Nous sommes actuellement en contact avec des spécialistes du monde de l’édition pour discuter de la mise en oeuvre du projet. Idéalement je voudrais éditer 15 ou 20 beaux livres en édition spéciale (plus, si c’est possible) avec textes, dessins et photographies qui seraient le résultat du travail de ce collectif d’idées et d’auteurs. Mais l’édition serait sans doute en grande partie numérique.
Comment comptez-vous vous y prendre pour faire connaître le projet auprès du public (et de ses éventuels participants) ? Êtes-vous soutenus par la Mairie de Paris ou autres entités pouvant être intéressées par cette initiative ?
On est en pleine recherche de partenariats avec des associations culturelles, les mouvements liés à la COP21 en général, des maisons d’édition… Et puis, on communique beaucoup via Twitter ou Facebook donc on compte évidemment miser sur ces méthodes.
Dans les prochains jours, on va diffuser une surprise dans les rues de Paris, qui nous servira de support de communication également : je n’en dis pas plus pour ne pas gâcher l’effet mais il y aura de la poésie sur les murs et des commandos de poètes !
Ce n’est pas encore sûr mais j’avais en tête de peut-être organiser des sortes de « catchs littéraires », des ateliers d’écriture dans des lieux bizarres où on se réunirait avec des participants au projet pour composer sur la ville, éventuellemnt en fonction de thèmes précis, ou en tout cas avec des contraintes ou des moyens qui favoriseraient l’émulation et la créativité. (Peut-être avec de l’absinthe importée illégalement aussi, comme ça on sera forcément inspiré…)
Quel rapport entretenez-vous avec les utopies urbaines ? Comment l’idée de co-écriture d’utopies urbaines contemporaines vous est-elle venue à l’esprit ?
Sans prétendre m’y connaître, j’aime beaucoup le cinéma. J’ai l’impression que pas mal de mon imaginaire lié à la ville vient de là. Quand je vois un film c’est toujours quelque chose qui me marque : la façon de filmer la ville, comme un personnage à part entière. Là je pense à Manhattan de Woody Allen, la ville en N&B où il n’y a personne dans Les Harmonies Werckmeister et qui tord le bide tellement c’est beau, ou Ferrare la ville mélancolique dans Par-delà les nuages d’Antonioni et Wenders.

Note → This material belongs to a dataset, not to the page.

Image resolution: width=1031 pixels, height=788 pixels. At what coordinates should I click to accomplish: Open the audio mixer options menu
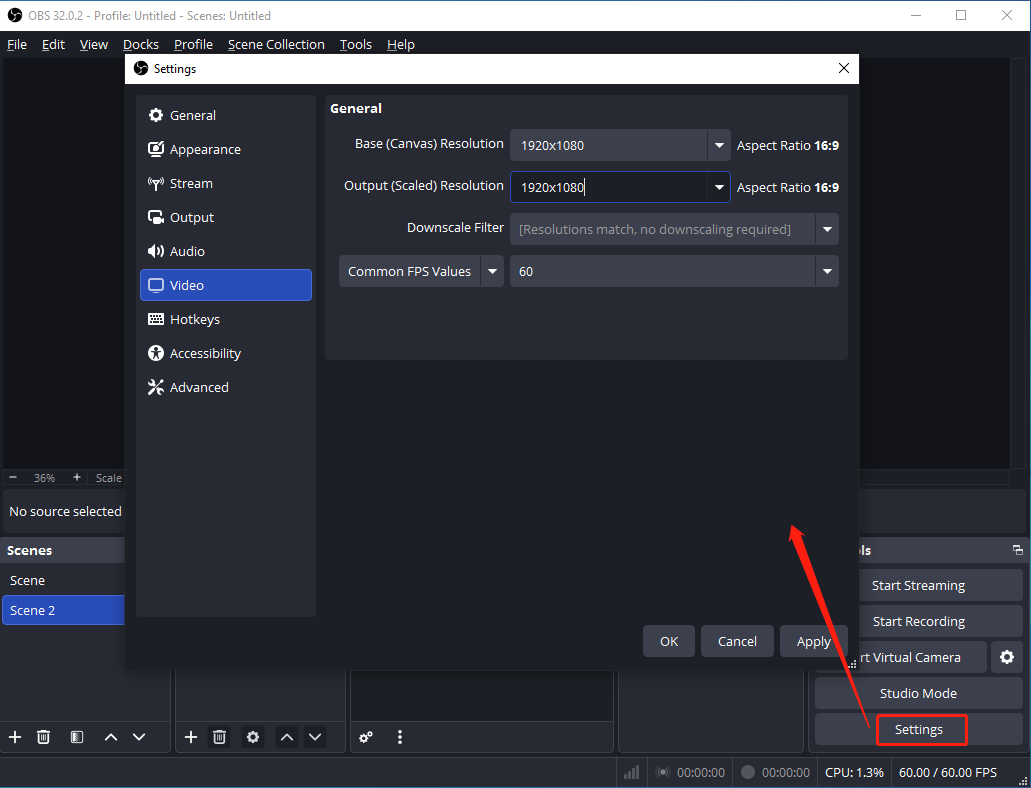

Il y a la musique électronique aussi. Quand je me promène tard dans les rues de Paris j’ai souvent l’impression que de l’électro chelou serait optimale pour rythmer le chemin parcouru.
Tout ça m’amène assez naturellement vers les utopies urbaines… Et j’ai toujours eu envie d’écrire un livre. C’est presque un fantasme, d’un jour publier quelque chose, alors si en plus je peux le faire collectivement sous une forme un peu inédite de collectif urbain de poètes citoyens, c’est parfait. J’adore cette idée de groupe qui écrit ensemble.
Qu’attendez-vous de ces scénarios en termes d’avenir urbain ?
J’aimerais bien qu’à terme l’oeuvre soit un recueil à idées pour l’avenir dans lequel on pourrait puiser, pour un élan d’optimisme quand il y en a besoin, voire pour influer concrètement sur les politiques publiques liées à la ville. Exciter les imaginaires me semble être un des meilleurs moyens pour agir contre toute forme de morosité, et c’est rassembleur. J’ai l’impression que c’est ce qu’il faut à la ville aujourd’hui, sans doute même à la société en général.
Passer par le truchement d’une oeuvre littéraire pour imaginer la ville idéale, ça peut sans doute aider à mettre de côté des dissensions d’ordre politique sur la question, justement atténuées par l’art qu’on essaye de créer. L’écriture d’une utopie urbaine commune pourra peut-être permettre de créer un espace créatif enfin véritablement collectif.